Por supuesto que los tiempos han cambiado, y con ellos, las dinámicas de acceso y consumo del audiovisual. Regodearse en añoranzas de las grandes convocatorias de hace años resulta incluso un poco ingenuo. Sin embargo, el evento defiende todavía la experiencia colectiva de la sala oscura como ritual insustituible. En lugar de ceder a las tendencias comerciales que priorizan algoritmos sobre el contenido, la cita apuesta por el cine como una herramienta de resistencia y descolonización. El arte cinematográfico más raigal, lejos de ser neutral, lleva implícita una carga transformadora que interpela a las sociedades. Ese espíritu es el que tiene que preservar.
Circunscribir el aporte de la cita al simple espíritu festivo sería reduccionista. El Festival tiene que ser una plataforma para reflexionar sobre la contemporaneidad, cuestionar las realidades y debatir sobre los caminos que enlazan al arte y la sociedad. La diversidad de voces que convoca permite abordar temas urgentes de la región y del mundo, fomentando una visión crítica y comprometida.

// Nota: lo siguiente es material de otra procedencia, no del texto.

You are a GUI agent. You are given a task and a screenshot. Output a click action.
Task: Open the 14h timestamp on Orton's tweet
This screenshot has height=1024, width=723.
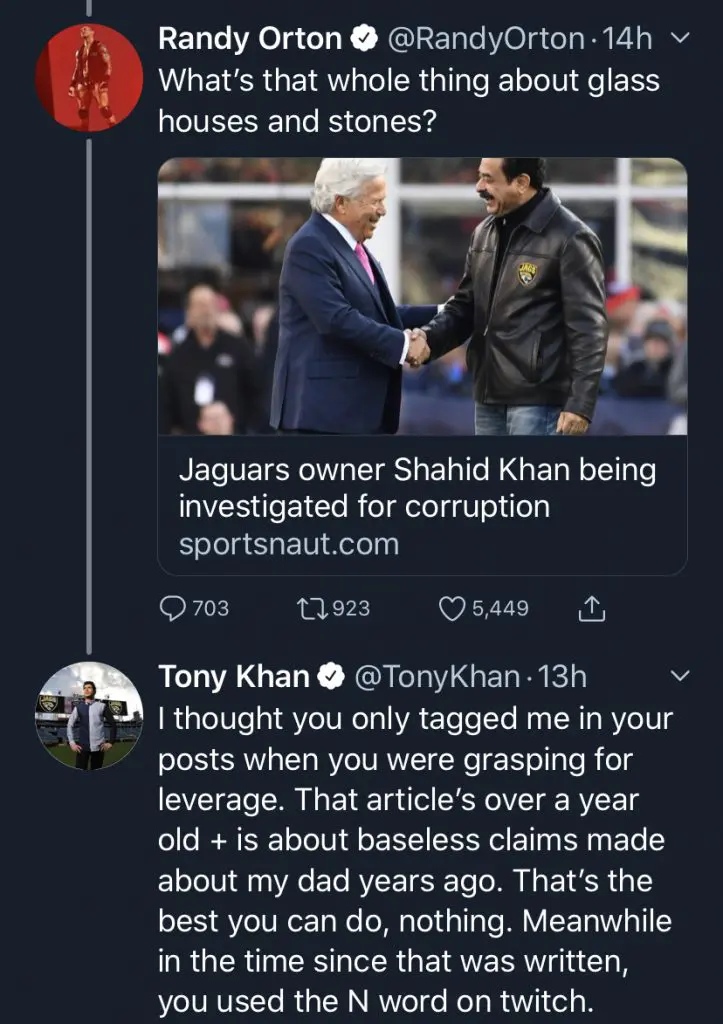coord(628,39)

En este contexto, es imprescindible seguir defendiendo el cine como un espacio alternativo a las lógicas de mercado que uniforman los discursos. La labor del certamen trasciende el mero muestrario estético para consolidarse como un acto de resistencia cultural, un terreno en el que el cine latinoamericano puede reafirmarse como arte emancipador, profundamente vinculado con las raíces y con la lucha por un pensamiento propio y descolonizador. Eso puede y debe distinguir la convocatoria del séptimo arte.